Domingos de ficción

Seda

Fotografía de karen2754 | Flickr

28/08/2022

En un año Sara consumió sus ahorros. Las deudas se acumularon los últimos cinco meses y ya no tenía ni para los víveres. Migrar a Miami con la convicción de trabajar solo en su área profesional la llevó a rechazar oportunidades de empleo. Se negó a trabajar como doméstica, mesera o niñera. La situación financiera sacudió esta actitud rígida y decidió trabajar en lo que fuera. Su primo, quien le prestó para que sobreviviera, le había comentado sobre un empleo de doméstica en una de las casas donde él hacía jardinería. En ese momento no se mostró interesada, pero ahora sus opciones inmediatas eran nulas y ya no podía esperar más. Agarró el celular, abrió WhatsApp, deslizó el pulgar hacia arriba varias veces, encontró el chat y escribió: «Hola primo, estoy interesada en el trabajo. Cuando puedas pásame la información». En menos de media hora tuvo respuesta: «Hola, ya hablé con la asistente del Sr. Nephil. Ve mañana a las ocho de la mañana. Ya te paso la dirección. Otra cosa, la paga es buena pero la gente es rara». Sara sintió alivio y malestar al mismo tiempo, nunca imaginó que su búsqueda de mejor calidad de vida terminaría con ella limpiando casas.

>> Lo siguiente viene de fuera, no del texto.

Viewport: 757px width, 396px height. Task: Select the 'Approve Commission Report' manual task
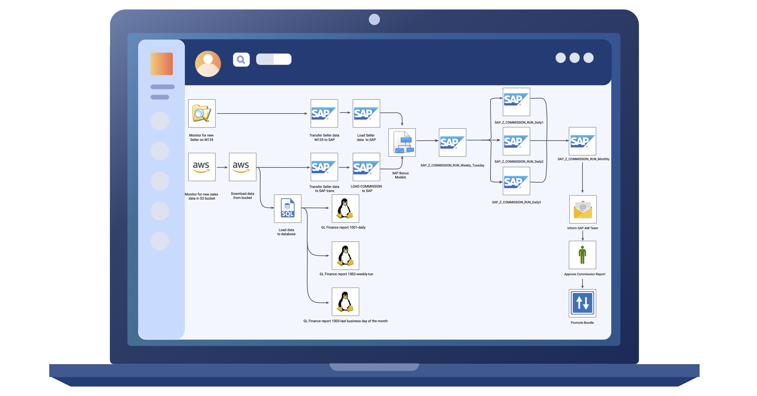coord(582,255)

Llegó temprano y caminó hacia la parte trasera de la casa como su primo le había indicado. Le abrió un hombre con uniforme de chef. Ella preguntó por Mariana, la asistente del señor Nephil, y este le dijo: «Pasa. Déjame avisarle que estás aquí».

La cocina de tonos blancos, grises y negros olía a condimentos recién picados y el horno estaba en funcionamiento. En el tope vio varios bowls llenos de comida que, por la distancia, no pudo distinguir. La soledad no duró mucho. «Ya viene», le aseguró el chef mientras retomaba sus labores. Una mujer alta y elegante se dirigió a ella: «Hola, gracias por venir. Supongo que sabes que buscamos una doméstica. La queremos para que limpie solo el segundo piso de la casa. ¿Estás interesada en el trabajo?». Sara respondió: «Sí, claro». Continúo la asistente: «Si haces la jornada completa y estás dispuesta a regresar mañana el puesto es tuyo. El sueldo sería de tres mil dólares mensuales». La confusión debió notarse en su rostro. La asistente agregó: «El señor Nephil es un excéntrico y pocos toleran esto». Sara recordó la advertencia del primo. En efecto, la paga superaba sus expectativas, aunque la rareza que envolvía las condiciones para obtener el empleo le pusieron la piel de gallina. Respiró y se dijo en silencio: «Necesito el trabajo». Mariana le indicó que la siguiera. Antes de salir de la cocina se acercó un poco para dar las gracias al chef y pudo ver bichos muertos en los bowls: avispas, gusanos blancos y cucarachas. El cuerpo respondió a la imagen. «¿Estás bien?». Sara se mareó, pensó en los tres mil dólares y se controló. «Estoy bien. Gracias». Bajó la cabeza y sin decir más salió.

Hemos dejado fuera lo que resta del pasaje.